Mr. Justice M. D. Faieta
Released: September 23, 2015
COURT FILE NO.: CV-14-512941
DATE: 20150923
ONTARIO
SUPERIOR COURT OF JUSTICE
BETWEEN:
THE TORONTO-DOMINION BANK
Plaintiff
– and –
RAMESH JOLLY, IRENE JOLLY, AARON FRANCIS JOLLY and MENORAH MANAGEMENT & INVESTMENTS INC.
Defendants
REASONS FOR DECISION
Mr. Justice M. D. Faieta
Released: September 23, 2015
[^1]: Trotter v. Trotter, 2014 ONCA 841, (2014), 122 O.R. (3d) 625, para. 49. [^2]: Rule 20.01(1). [^3]: Rule 20.02(1). [^4]: Rule 20.02(2). [^5]: Canada (Attorney General) v. Lameman, 2008 SCC 14, [2008] S.C.J. No. 14, para. 1; Gold Leaf Garden Products Ltd. v. Pioneer Flowers Farm Ltd., [2015] O.J. No. 2601, para. 14 (C.A.). [^6]: Rule 20.04(2). [^7]: Hryniak, para. 49. [^8]: Hryniak, para. 50. [^9]: Hryniak, para. 44-45; Rules 20.04(2.1), (2.2) [^10]: Hryniak, para. 66. [^11]: Hryniak, para. 45. [^12]: Hryniak, para. 66. [^13]: Hryniak, para. 60. Baywood Homes Partnership et al. v. Haditaghi et al. (2014) 120 O.R. (3d) 438, 2014 ONCA 450, paras. 33-35. [^14]: Rule 20.05(2). Hryniak, paras. 74-79; Sweda Farms Ltd.v. Egg Farmers of Ontario, 2014 ONSC 1200, [2014] O.J. No. 851, para. 33; aff’d [2014] O.J. No. 5815, 2014 ONCA 878, leave to appeal refused, [2015] S.C.C.A. No. 97. [^15]: [2014] 1 S.C.R. 126, 2014 SCC 8, para. 21. [^16]: Hepburn v. Jannock Ltd. [2008] O.J. No. 62, paras. 99, 101; aff’d [2008] O.J.No. 5113 (C.A.). [^17]: Mariani v.
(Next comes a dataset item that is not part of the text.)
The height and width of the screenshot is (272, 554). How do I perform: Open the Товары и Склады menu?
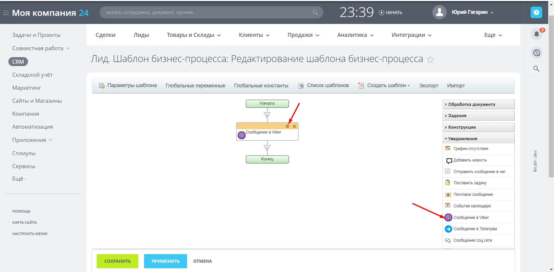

Lemstra et al., 2004 CanLII 50592 (ON CA), 246 DLR (4th) 489; 27 CCLT (3d) 261; [2004] OJ No 4283 (QL); 39 CLR (3d) 71. [^18]: Cross-examination, questions 156-159. [^19]: Cross-examination, question 73-75. [^20]: Cross-examination, questions 31-49. [^21]: Cross-examination, questions 50-62. [^22]: Cross-examination, questions 119-121. [^23]: Affidavit of Rajeev Lamba, para. 3 [^24]: Affidavit of Rajeev Lamba, para. 3. [^25]: Affidavit of Rajeev Lamba, para. 11. [^26]: Affidavit of Rajeev Lamba, para. 8. [^27]: [2012] O.J. No. 5628, 2012 ONSC 6624; aff’d [2014] O.J. No. 2561, 2014 ONCA 432. [^28]: paras. 173, 174.